When Sri Lanka requested China to defer this visit indefinitely, Beijing reacted furiously and put in another request with a new date. Simultaneously, it pointed a finger at India for pressuring the Sri Lankan government against giving official permission to the Chinese vessel. By doing so, China inadvertently revealed its real intention. The Chinese strategic design aims at spying on Indian naval, nuclear, and other military facilities, since the equipment in Yuan Wang-5 has a range of about 750 kilometres. Otherwise, there was no need for pontificating India about what kind of relations it should have with Sri Lanka.

By default, Beijing’s coercive diplomacy actually came to light when Colombo was forced to accede to the Chinese government’s desire to deploy Yuan Wang-5 weeks after Sri Lanka requested a deferment. The main obligatory factor was also perhaps the Chinese de facto control over Hambantota Port where Sri Lanka now exercises only nominal sovereignty. What Sri Lanka’s political elite, including leaders, need to realise is the pitfall of befriending Beijing.

When it comes to saving Sri Lanka from chaos and economic challenges, India has always been there to help and often as the first responder. Sri Lanka approached China for $4 billion in assistance to tide over the current economic crisis. Beijing has, of course, promised assistance. But India has already assisted to the tune of an equivalent amount of aid. When the tsunami hit Sri Lanka in 2004 causing death and destruction, it was India that was part of a Quad that came to its rescue and not China. When Sri Lanka faced food, fuel, and medicine shortages more recently, it was India, and not China, that responded fast. Only a day before Yuan Wang-5 docked at the Sri Lankan port, it was India that donated Dornier maritime patrol craft for security purposes.

It is high time Sri Lanka’s ruling class woke up to the reality that India’s assistance is for the country’s needs and security, but China provides loans to do business, make profits, and garner geopolitical concessions. Dornier will help Sri Lanka combat non-traditional security threats, such as drugs trafficking and smuggling, whereas Yuan Wang-5 has caused security anxiety in the region and may collect secret intelligence information through tracking and surveillance — not for regional security but for boosting Chinese efforts to spread its hegemonic sway over the Indian Ocean region.

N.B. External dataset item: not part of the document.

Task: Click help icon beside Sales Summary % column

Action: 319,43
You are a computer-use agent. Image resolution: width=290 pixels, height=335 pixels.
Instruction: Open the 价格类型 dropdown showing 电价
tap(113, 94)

It is also imperative for India to take appropriate note that Yuan Wang-5’s docking at Hambantota Port in close proximity to the Indian security perimeter is not going to be a first and last-time affair. Worse is perhaps yet to come. Different kinds of Chinese naval activities in Sri Lankan ports are likely to take place. Corrective measures need to be debated and deliberated to protect India’s security interests.

In addition, legal minds should examine if at all something can be done to do away with the 99-year lease of Sri Lanka’s Hambantota Port to China. It was perhaps important for the international community, including India, to have tried to rescue Sri Lanka from the Chinese debt trap before the lease agreement was initialled.

Sri Lanka’s strategic location enhances the necessity for protecting it from Chinese shrewd and no-so-subtle traps and encroachments for the safety, security, and stability of the Indo-Pacific, especially the Indian Ocean Region. Chinese behaviour in the Taiwan Strait is a loud and clear wake-up call for all, particularly small states in the larger region.

Chintamani Mahapatra is editor, ‘Indian Foreign Affairs Journal’, founder and Honorary Chairperson of Kalinga Institute of Indo-Pacific Studies, and formerly professor of JNU. The views expressed in this article are those of the author and do not represent the stand of this publication.